* **WHAT IS BEING ASKED**: Without skipping anything, print all of the data exactly.

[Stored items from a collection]
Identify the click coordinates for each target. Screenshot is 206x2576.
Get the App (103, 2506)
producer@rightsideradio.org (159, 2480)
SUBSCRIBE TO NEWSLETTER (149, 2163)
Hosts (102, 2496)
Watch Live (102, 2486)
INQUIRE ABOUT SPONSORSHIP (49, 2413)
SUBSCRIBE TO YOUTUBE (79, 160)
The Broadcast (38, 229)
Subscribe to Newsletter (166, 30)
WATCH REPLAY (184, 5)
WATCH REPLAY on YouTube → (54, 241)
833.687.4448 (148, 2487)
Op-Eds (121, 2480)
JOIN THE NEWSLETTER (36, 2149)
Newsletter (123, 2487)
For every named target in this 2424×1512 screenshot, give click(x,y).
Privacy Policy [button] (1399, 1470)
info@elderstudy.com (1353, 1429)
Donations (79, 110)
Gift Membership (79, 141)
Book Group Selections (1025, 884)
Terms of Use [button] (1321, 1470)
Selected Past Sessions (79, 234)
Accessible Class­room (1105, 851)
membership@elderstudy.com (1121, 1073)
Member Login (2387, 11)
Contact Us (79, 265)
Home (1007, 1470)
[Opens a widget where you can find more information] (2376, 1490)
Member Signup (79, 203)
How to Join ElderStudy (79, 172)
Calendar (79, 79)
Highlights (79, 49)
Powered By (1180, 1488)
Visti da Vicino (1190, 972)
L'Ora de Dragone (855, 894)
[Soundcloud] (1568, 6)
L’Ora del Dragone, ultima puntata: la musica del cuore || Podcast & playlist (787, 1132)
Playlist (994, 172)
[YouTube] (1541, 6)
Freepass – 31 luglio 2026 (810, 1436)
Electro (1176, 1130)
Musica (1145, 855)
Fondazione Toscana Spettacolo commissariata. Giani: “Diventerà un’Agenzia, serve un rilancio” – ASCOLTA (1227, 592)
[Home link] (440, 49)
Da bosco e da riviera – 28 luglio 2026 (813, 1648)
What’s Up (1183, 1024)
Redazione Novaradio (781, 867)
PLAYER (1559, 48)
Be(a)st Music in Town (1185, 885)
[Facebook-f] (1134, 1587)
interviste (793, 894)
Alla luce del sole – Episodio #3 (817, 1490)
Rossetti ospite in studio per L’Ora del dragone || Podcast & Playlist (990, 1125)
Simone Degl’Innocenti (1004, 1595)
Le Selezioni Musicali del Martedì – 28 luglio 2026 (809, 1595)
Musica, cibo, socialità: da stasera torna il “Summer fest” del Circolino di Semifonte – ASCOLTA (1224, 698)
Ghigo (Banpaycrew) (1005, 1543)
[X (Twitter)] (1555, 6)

* **WORKED SOLUTION**:
Identify the click coordinates for each target. Screenshot is 206x2576.
Get the App (103, 2506)
producer@rightsideradio.org (159, 2480)
SUBSCRIBE TO NEWSLETTER (149, 2163)
Hosts (102, 2496)
Watch Live (102, 2486)
INQUIRE ABOUT SPONSORSHIP (49, 2413)
SUBSCRIBE TO YOUTUBE (79, 160)
The Broadcast (38, 229)
Subscribe to Newsletter (166, 30)
WATCH REPLAY (184, 5)
WATCH REPLAY on YouTube → (54, 241)
833.687.4448 (148, 2487)
Op-Eds (121, 2480)
JOIN THE NEWSLETTER (36, 2149)
Newsletter (123, 2487)
For every named target in this 2424×1512 screenshot, give click(x,y).
Privacy Policy [button] (1399, 1470)
info@elderstudy.com (1353, 1429)
Donations (79, 110)
Gift Membership (79, 141)
Book Group Selections (1025, 884)
Terms of Use [button] (1321, 1470)
Selected Past Sessions (79, 234)
Accessible Class­room (1105, 851)
membership@elderstudy.com (1121, 1073)
Member Login (2387, 11)
Contact Us (79, 265)
Home (1007, 1470)
[Opens a widget where you can find more information] (2376, 1490)
Member Signup (79, 203)
How to Join ElderStudy (79, 172)
Calendar (79, 79)
Highlights (79, 49)
Powered By (1180, 1488)
Visti da Vicino (1190, 972)
L'Ora de Dragone (855, 894)
[Soundcloud] (1568, 6)
L’Ora del Dragone, ultima puntata: la musica del cuore || Podcast & playlist (787, 1132)
Playlist (994, 172)
[YouTube] (1541, 6)
Freepass – 31 luglio 2026 (810, 1436)
Electro (1176, 1130)
Musica (1145, 855)
Fondazione Toscana Spettacolo commissariata. Giani: “Diventerà un’Agenzia, serve un rilancio” – ASCOLTA (1227, 592)
[Home link] (440, 49)
Da bosco e da riviera – 28 luglio 2026 (813, 1648)
What’s Up (1183, 1024)
Redazione Novaradio (781, 867)
PLAYER (1559, 48)
Be(a)st Music in Town (1185, 885)
[Facebook-f] (1134, 1587)
interviste (793, 894)
Alla luce del sole – Episodio #3 (817, 1490)
Rossetti ospite in studio per L’Ora del dragone || Podcast & Playlist (990, 1125)
Simone Degl’Innocenti (1004, 1595)
Le Selezioni Musicali del Martedì – 28 luglio 2026 (809, 1595)
Musica, cibo, socialità: da stasera torna il “Summer fest” del Circolino di Semifonte – ASCOLTA (1224, 698)
Ghigo (Banpaycrew) (1005, 1543)
[X (Twitter)] (1555, 6)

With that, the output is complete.